I recently created my first EC2 instance through Amazon Web Services and uploaded my SSH certificate found in my .ssh folder on my users mac home folder. Through the terminal I now try to connect to my instance using elastic IP and it works when I prepend the SSH call with sudo. When I omit sudo I get an error message
Add correct host key in /Users/ola/.ssh/known_hosts to get rid of this message.
Offending RSA key in /Users/ola/.ssh/known_hosts:13
RSA host key for 54.247.165.223 has changed and you have requested strict checking.
Host key verification failed.
The same problem occurs as I try to log into the server using a SFTP connection.
My question, I guess, is why doesn’t it work when the key pair I use is the one uploaded from my users .ssh directory (and the same I use for some other services), and why it works when I add sudo.
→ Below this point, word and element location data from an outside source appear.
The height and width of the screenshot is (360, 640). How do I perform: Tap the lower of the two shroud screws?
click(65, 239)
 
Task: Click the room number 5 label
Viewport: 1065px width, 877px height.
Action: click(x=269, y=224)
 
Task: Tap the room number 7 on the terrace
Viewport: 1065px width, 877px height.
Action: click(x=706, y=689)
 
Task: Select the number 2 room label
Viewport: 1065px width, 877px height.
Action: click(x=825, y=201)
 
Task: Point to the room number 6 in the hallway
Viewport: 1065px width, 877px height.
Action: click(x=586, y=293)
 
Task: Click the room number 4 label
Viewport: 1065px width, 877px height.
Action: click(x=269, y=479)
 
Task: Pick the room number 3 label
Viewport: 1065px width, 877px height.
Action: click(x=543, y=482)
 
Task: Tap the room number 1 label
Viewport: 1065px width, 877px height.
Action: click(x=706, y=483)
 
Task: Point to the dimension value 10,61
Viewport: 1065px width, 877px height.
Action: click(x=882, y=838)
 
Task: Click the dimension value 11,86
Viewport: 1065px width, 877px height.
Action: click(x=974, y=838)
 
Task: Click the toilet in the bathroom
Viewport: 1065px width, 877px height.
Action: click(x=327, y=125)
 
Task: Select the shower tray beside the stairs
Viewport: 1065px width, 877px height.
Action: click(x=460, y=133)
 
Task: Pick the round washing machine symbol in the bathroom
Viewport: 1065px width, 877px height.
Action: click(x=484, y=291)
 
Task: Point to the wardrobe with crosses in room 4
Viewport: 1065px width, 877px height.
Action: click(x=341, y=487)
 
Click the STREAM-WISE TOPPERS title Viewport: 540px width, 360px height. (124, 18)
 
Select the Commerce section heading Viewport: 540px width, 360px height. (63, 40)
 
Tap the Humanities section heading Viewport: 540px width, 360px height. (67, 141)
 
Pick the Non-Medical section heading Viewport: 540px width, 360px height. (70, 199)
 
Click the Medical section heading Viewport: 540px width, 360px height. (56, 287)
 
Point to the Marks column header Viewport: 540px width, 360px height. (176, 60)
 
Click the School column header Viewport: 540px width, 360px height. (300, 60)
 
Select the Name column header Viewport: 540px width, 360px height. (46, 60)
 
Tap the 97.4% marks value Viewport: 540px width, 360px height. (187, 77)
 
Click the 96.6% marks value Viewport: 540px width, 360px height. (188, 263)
Another question will then be, what is the difference between having the keys, both private and public, in .ssh under the user root or saving it in a known_host folder. Is there any different convention from unix on mac, linux and other system, or is this standard across every platform.
(I run an Ubuntu server as my AMI)
It seems your known_hosts file has an old or conflicting entry for that IP from a previous point in time. If you edit that file and remove line 13 (matching that ip) and save, when you connect again it should act like the first time and add it to known_hosts properly.
That file is where public keys are stored from previous connections to speed up future ones by simply using the key right away.